The motion court erred in granting partial summary judgment based on its finding that the nonsolicitation covenants are unenforceable. Contrary to the motion court's determination, the restrictions imposed are no greater than required to protect TBA's legitimate interests which include the protection of client relationships (see BDO Seidman, 93 N.Y.2d at 388; Reed, Roberts Assoc. v Strauman, 40 N.Y.2d 303, 307-308 ; Crown IT Servs., Inc. v Koval-Olsen, 11 A.D.3d 263, 264 [1st Dept 2004]). The purported preexisting relationship between Santoro and T-Mobile, one of the customers allegedly improperly solicited by defendants, does not establish that such a relationship existed between any of the moving defendants and the other TBA clients alleged to have been improperly solicited. Thus, summary judgment was improperly granted since TBA is not precluded from seeking to enforce the nonsolicitation covenants for the purpose of protecting its customer relationships and goodwill.
Further, the motion court incorrectly found that there is no evidence that defendants misappropriated or used plaintiff's customer lists or trade secrets. To the contrary, plaintiff has proffered evidence that the moving defendants, who had intimate knowledge of TBA's intellectual property and financial information, misappropriated and misused TBA's trade secrets and intellectual property in connection with their solicitation of clients. The record contains evidence that Shearon regularly forwarded to his personal email account confidential and proprietary TBA pricing and customer information, including internal TBA reports detailing comprehensive information about TBA customers such as revenue figures, project pricing and the status of projects, and also took proprietary documents pertaining to TBA's work on Walmart, including proposal and pitch materials.

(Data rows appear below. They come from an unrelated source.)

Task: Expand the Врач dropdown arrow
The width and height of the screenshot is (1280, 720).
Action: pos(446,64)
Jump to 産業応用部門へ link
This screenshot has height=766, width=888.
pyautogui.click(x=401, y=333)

Thus, at a minimum, there are issues of fact with respect to whether the moving defendants breached the restrictive covenants (see Ashland Mgt. Inc. v Altair Invs. NA, LLC, 59 A.D.3d 97, 102 [1st Dept 2008], mod on other grounds 14 N.Y.3d 774 ).
With respect to the denial of TBA's motion to compel discovery, the court did not abuse its discretion in concluding that TBA must provide further disclosure to defendants concerning its customers and damages before obtaining the relief requested.